En 1953, cuando fue inaugurado el Hotel del Lago, en Maracaibo, la ciudad estaba servida por muy pocos alojamientos comerciales; de hecho, el nuevo y lujoso edificio vino a desplazar al Hotel Victoria, modesto hostal del centro, con 34 habitaciones, que en su momento albergó a Pedro Vargas y a Alfredo Sadel, y al Hotel Granada, en la carretera Unión, donde se habían hospedado Carlos Gardel, días antes de volar a su última cita en Medellín, y Rómulo Gallegos, cuando fue al Zulia a hacer la investigación para escribir “Sobre la misma tierra”.

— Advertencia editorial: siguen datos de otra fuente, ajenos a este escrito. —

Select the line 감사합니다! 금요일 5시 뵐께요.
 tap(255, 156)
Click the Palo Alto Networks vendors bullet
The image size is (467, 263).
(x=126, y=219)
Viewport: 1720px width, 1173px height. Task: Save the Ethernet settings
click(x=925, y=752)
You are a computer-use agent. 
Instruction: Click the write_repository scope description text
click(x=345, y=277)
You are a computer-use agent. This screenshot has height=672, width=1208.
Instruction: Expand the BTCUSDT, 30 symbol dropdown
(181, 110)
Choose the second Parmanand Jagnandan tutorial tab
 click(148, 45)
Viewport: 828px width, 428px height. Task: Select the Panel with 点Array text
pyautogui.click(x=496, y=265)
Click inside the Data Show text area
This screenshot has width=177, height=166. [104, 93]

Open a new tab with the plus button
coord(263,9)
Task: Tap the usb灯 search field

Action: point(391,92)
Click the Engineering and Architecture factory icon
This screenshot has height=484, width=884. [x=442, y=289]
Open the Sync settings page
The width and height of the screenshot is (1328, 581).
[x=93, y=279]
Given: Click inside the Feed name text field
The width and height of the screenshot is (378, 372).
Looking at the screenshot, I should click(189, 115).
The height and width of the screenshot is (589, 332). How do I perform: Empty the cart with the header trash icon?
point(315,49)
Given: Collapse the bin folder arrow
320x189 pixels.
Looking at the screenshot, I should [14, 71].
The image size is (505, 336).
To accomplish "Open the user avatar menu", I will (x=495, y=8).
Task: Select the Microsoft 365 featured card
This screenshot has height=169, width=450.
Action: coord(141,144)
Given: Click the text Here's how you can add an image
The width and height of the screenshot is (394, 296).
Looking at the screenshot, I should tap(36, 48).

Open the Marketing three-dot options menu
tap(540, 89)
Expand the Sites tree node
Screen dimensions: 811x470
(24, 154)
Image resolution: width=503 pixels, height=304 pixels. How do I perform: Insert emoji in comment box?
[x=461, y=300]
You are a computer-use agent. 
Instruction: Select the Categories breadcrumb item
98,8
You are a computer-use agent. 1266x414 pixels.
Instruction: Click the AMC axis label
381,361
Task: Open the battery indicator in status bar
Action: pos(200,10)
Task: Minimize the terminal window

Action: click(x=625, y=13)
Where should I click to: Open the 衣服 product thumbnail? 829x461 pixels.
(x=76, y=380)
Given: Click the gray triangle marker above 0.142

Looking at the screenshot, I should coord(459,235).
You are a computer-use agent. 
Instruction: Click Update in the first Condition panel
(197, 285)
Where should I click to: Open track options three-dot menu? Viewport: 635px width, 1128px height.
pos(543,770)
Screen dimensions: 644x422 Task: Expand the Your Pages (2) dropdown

Eran hotelitos amables, pero ya se habían quedado pequeños para la demanda de la capital zuliana, finalmente cabeza de un polo petrolero. Y era la época del general Marcos Pérez Jiménez, quien se había propuesto desarrollar el turismo en Venezuela y adelantaba la construcción de hermosos hoteles en enclaves con tal posibilidad, como el Tamanaco, en Caracas; el Miranda, en Coro; el Tama, en San Cristóbal; el Cumanogoto, en Cumaná y en Maracaibo, uno que mirara al estuario por donde pasan con toda parsimonia los buques que cargan y descargan petróleo.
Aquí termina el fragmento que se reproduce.